Masz prawo

Otrzymanie kredytu mieszkaniowego nie jest łatwe. Wie to pewnie każdy, kto próbował taki zdobyć. Trzeba czasem wielkiej siły i determinacji, żeby doprowadzić wszystkie formalności do końca, choć na szczęście z roku na rok sytuacja się poprawia

40. z kredytem

Dziś bez trudu możemy trafić na reklamę, w której klientów kusi się informacją, że mogą mieć własne mieszkanie za kilkaset złotych miesięcznie. Takie oferty są już powszechne na rynku, ale by z nich skorzystać, musimy zgodzić się spłacać mieszkanie np. przez 30 lub nawet 45 lat!

To szansa głównie dla młodych małżeństw, gdzie mąż i żona pracują, mając przynajmniej przeciętne, a najlepiej nieco wyższe dochody.
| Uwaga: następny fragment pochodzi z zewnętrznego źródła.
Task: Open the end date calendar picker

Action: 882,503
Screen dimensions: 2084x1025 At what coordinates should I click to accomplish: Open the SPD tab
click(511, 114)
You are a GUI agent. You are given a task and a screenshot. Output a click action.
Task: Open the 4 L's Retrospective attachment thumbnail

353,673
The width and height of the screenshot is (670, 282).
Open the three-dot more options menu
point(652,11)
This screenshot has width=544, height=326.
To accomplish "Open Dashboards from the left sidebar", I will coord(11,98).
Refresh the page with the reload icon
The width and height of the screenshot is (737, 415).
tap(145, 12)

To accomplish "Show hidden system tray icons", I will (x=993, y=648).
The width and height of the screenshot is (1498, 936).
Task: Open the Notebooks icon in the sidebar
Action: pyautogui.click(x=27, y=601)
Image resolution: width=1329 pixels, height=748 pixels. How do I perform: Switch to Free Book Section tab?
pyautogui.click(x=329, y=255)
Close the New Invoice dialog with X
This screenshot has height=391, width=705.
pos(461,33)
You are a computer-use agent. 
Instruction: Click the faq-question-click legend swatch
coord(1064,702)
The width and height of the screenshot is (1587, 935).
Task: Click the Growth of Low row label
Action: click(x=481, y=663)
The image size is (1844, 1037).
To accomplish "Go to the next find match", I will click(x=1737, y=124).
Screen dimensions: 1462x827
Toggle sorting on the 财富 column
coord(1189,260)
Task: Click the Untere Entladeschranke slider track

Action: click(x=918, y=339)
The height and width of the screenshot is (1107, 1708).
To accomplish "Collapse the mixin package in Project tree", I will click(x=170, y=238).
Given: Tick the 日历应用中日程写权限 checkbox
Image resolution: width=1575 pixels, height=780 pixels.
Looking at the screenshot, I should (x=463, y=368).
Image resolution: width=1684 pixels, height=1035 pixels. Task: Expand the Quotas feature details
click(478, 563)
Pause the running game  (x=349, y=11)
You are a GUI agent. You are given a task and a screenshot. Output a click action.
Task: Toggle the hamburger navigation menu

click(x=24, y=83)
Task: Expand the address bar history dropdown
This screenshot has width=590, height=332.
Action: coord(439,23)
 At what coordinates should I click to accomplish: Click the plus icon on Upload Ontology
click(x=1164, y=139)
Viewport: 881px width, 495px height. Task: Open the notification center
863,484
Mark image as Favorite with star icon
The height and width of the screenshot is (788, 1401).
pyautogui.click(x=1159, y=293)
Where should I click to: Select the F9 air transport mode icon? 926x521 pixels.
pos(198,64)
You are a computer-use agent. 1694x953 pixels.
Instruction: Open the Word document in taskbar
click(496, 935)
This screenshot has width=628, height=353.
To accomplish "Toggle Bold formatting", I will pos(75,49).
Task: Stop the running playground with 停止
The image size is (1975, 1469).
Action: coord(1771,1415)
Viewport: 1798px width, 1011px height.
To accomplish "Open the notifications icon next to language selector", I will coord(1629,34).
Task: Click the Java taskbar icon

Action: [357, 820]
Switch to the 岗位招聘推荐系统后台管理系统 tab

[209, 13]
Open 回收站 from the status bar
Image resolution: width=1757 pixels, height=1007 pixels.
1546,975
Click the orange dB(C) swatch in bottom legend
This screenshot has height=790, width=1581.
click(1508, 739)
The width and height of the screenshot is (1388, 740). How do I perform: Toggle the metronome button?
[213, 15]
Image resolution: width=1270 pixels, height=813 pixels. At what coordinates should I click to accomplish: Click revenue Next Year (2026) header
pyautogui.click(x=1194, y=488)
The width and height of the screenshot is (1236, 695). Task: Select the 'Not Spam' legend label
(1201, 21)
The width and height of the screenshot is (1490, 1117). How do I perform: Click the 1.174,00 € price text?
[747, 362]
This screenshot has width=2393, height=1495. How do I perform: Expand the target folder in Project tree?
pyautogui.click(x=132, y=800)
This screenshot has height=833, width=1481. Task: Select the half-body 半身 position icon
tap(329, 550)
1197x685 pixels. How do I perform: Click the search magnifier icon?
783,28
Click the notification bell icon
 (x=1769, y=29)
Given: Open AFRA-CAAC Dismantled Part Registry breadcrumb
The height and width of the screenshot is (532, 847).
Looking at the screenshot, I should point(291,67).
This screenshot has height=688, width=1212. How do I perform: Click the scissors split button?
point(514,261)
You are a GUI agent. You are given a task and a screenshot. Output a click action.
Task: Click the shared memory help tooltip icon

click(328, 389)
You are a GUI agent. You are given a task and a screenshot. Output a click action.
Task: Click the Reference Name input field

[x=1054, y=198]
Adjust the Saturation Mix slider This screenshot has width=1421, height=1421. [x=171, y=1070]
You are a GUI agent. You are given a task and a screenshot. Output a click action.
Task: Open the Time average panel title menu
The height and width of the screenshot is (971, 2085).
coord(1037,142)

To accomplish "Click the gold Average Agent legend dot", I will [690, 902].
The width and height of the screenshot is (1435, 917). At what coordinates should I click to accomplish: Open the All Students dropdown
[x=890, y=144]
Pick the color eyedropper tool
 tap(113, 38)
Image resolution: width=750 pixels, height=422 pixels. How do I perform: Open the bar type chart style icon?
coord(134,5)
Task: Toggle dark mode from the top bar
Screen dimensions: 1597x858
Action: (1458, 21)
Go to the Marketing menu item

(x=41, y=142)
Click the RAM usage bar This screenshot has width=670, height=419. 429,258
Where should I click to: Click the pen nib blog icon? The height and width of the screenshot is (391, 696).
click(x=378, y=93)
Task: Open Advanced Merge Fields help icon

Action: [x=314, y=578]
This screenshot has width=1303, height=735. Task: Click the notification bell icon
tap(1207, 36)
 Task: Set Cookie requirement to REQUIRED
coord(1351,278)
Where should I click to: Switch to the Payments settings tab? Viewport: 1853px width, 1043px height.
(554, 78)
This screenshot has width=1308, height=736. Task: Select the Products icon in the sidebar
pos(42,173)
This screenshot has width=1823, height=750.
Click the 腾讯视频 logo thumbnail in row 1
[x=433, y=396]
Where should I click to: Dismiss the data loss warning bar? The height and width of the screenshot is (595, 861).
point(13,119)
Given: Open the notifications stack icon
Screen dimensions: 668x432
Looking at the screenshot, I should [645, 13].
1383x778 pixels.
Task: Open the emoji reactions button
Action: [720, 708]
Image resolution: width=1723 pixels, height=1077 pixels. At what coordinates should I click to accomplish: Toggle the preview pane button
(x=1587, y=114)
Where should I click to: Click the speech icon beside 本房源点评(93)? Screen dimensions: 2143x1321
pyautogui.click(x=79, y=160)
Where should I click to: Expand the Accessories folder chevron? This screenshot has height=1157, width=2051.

Oferty bankowe są na tyle atrakcyjne, że kredytowe zainteresowania wśród klientów bardzo wyraźnie odczuwają choćby mińscy pośrednicy nieruchomości. Ale nie oznacza to, że każdy, kto zostanie zauroczony reklamą, dostanie pieniądze. Banki bardzo lubią dzielić się tym, co mają, ale z tymi, którzy do biednych nie należą. Przeciętny Kowalski powinien przygotować się na to, że jego zdolność kredytowa zostanie surowo oceniona. Ale uwaga! To, że jeden bank uzna, że nie stać cię na kredyt, wcale nie oznacza, że drugi stwierdzi to samo.
To, czy otrzymasz kredyt i w jakiej wysokości, zależy od wielu czynników. Bank weźmie pod uwagę czy jesteś osobą samotną, czy też masz rodzinę. Ważna będzie liczba osób na utrzymaniu oraz miejsce zamieszkania. Na tej podstawie bank wyliczy miesięczne koszty utrzymania rodziny, przy czym niektóre banki wyliczają jednakową sumę na każdą głowę, a inne, za każdego kolejnego członka rodziny naliczają mniejszą kwotę (czyli im liczniejsza rodzina, tym tańszy koszt liczony „na głowę”). W przybliżeniu więc, jeśli bank uzna, że 3-osobowa rodzina potrzebuje 1500 zł na przeżycie, to przy dochodzie w wysokości 2200 zł na kredyt będzie mogła przeznaczyć nie więcej niż 700 zł miesięcznie.
Nie mniej ważna dla banku będzie umowa o pracę. Najlepiej, by osoba starająca się o kredyt co najmniej przez ostatnie 2-3 lata pracowała na etacie u jednego pracodawcy. Coraz częściej jednak banki zezwalają na wyjątki. Kredyt mogą więc otrzymać również osoby zatrudnione na czas określony (jeśli mają podpisaną co najmniej drugą umowę z tym samym pracodawcą), a nawet mające podpisaną umowę o dzieło (tu też liczy się długotrwała współpraca z jedną firmą).
Nieustannie jednak należy pamiętać, że w różnych bankach obowiązują bardzo różne zasady i nawet jeśli w jednym banku zostaniemy odprawieni z kwitkiem, w drugim mogą nas przyjąć z otwartymi ramionami.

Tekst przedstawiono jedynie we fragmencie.